Tasks and exercises>
- A) Rewrite the stretch of the Nordhavn construction text from "Much of the" through "materials or workmanship.", changing "stainless steel" to "marine bronze".
- B) Condense the Nordhavn construction text into two sentences.

## Start Text passage

Owners sometimes have specific engine preferences, and because P.A.E. provides custom capabilities, it is able to accommodate the requests. Caterpillar, Cummins, MTU, John Deere, Lugger, Mann and Yanmar diesels have all been successfully installed on Nordhavns.
The middle of the ocean is no place to worry about your boat, which is one reason why Nordhavns are built to extremely heavy scantlings and construction details. The in-water portion of the hull structure is a solid laminate of fiberglass using vinylester resin with a network of full-length, longitudinal and transverse stringers. P.A.E. believes a series of solid laminates in the hull bottom is superior to cored construction, especially because reduced weight is not a requirement with full-displacement designs. The heavier scantlings to which Nordhavns are built not only enhance the overall quality and feel of the boat, they also contribute to its long-term life and resale value. Forward sections feature extra laminates for collision protection, and watertight bulkheads and doors are provided where specifications require.
The main decks are a continuous fiberglass laminate, stem to stern, adding to the strength and level of finish. The wheelhouse, Portuguese bridge, salon and bulwarks separate from an advanced multi-part mold in one piece, ensuring a strong structure free of joints and potential leaks and cracks. All exterior horizontal walking surfaces have been finished with a fine diamond-patterned non-skid. Great care has gone into the detailing of the deck tooling with relieved waterways, hardware bases, hatch bosses, hawseholes and more. When one has the opportunity of seeing a Nordhavn up close, careful attention should be given to its hull and cabin sides. Because all female molds are l00% tooled and highly polished, one will see a beautiful, glossy, smooth surface that represents the very finest in fiberglass yacht building.
Much of the hardware used on Nordhavns is custom made to P.A.E. specifications, and is of the highest-grade stainless steel. Hatches, doors, windows, deck boxes, storage bins and lazarettes are all built to take decades of strenuous use. There are no compromises in quality, no shoddy workmanship, no poor finishes and no cutting of corners to save money. Over the years, P.A.E. has found that whenever there is a choice between doing it right and saving a few dollars, doing it right is the only option. P.A.E. knows its customers will be depending on their boat to take them across oceans, and there can be no room for second best in materials or workmanship.
Dry Exhaust Systems
Years of development and painstaking effort to design a clean, quiet and foolproof exhaust system have resulted in the system found on most of today’s Nordhavns. In lieu of a conventional wet exhaust, all of the single-engine Nordhavns are designed with a dry exhaust system and recessed keel coolers. This is a closed system where the engine’s coolant supply is circulated through a captive series of tubes recessed in the vessel’s hull. And, even though it meant the addition of more under water keel coolers, some twin-engine Nordhavns have been successfully designed using dry exhaust systems.
No salt water enters the ship, and the engine-mounted raw water pump, heat exchanger, anti-siphon valves and seawater exhaust are eliminated. With no strainers to clog, no impellers to break and no belts to fail, reliability is greatly increased. Designed with special noise attenuators and installed as an isolated, free-floating system, gas and noise are virtually eliminated. The exhaust goes largely unnoticed by all as it is vented far above the top deck.

## End Text passage
## Start Supplied data

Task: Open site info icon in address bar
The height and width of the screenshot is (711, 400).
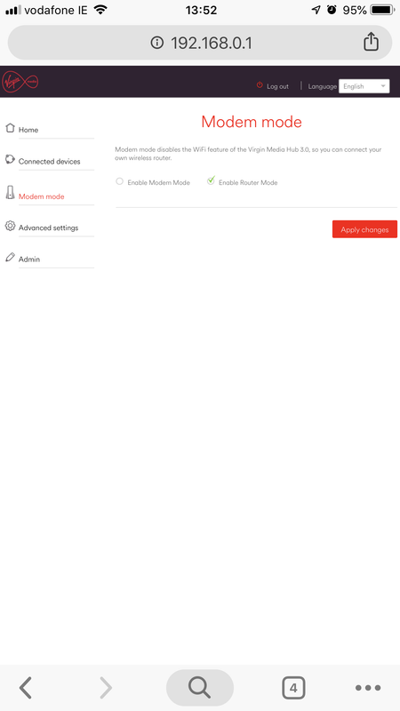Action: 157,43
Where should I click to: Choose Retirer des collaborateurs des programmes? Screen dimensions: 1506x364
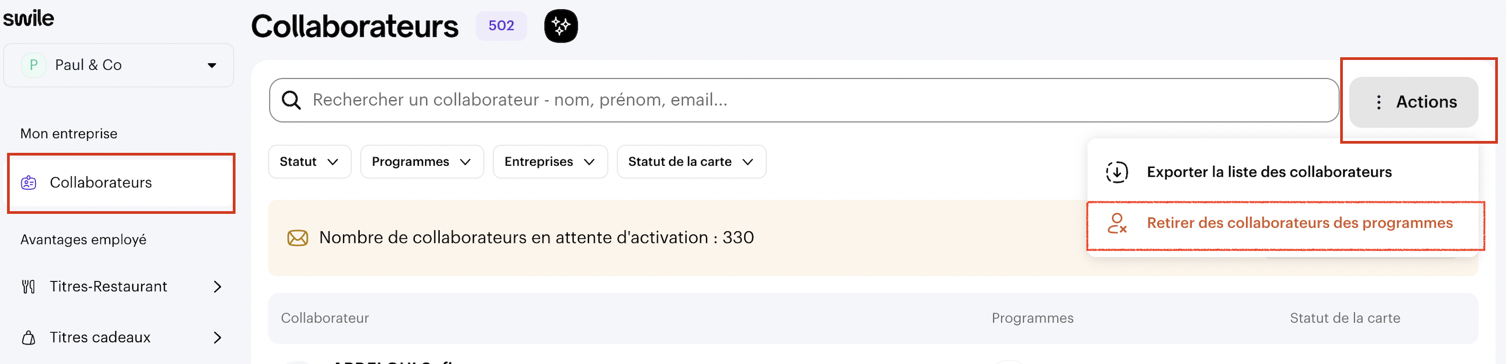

## End Supplied data

Set of answers>
- A)
Much of the hardware used on Nordhavns is custom made to P.A.E. specifications, and is of the highest-grade marine bronze. Hatches, doors, windows, deck boxes, storage bins and lazarettes are all built to take decades of strenuous use. There are no compromises in quality, no shoddy workmanship, no poor finishes and no cutting of corners to save money. Over the years, P.A.E. has found that whenever there is a choice between doing it right and saving a few dollars, doing it right is the only option. P.A.E. knows its customers will be depending on their boat to take them across oceans, and there can be no room for second best in materials or workmanship.

- B) Nordhavns can be fitted with a range of diesel engines to suit owners' preferences, and they are built to heavy scantlings with solid fiberglass hull laminates, one-piece molded superstructures, and custom high-grade stainless hardware meant for decades of strenuous use. Most of today's Nordhavns use a dry exhaust with recessed keel coolers, a closed system that keeps salt water out of the ship, removes failure-prone parts such as strainers, impellers and belts, and virtually eliminates exhaust gas and noise.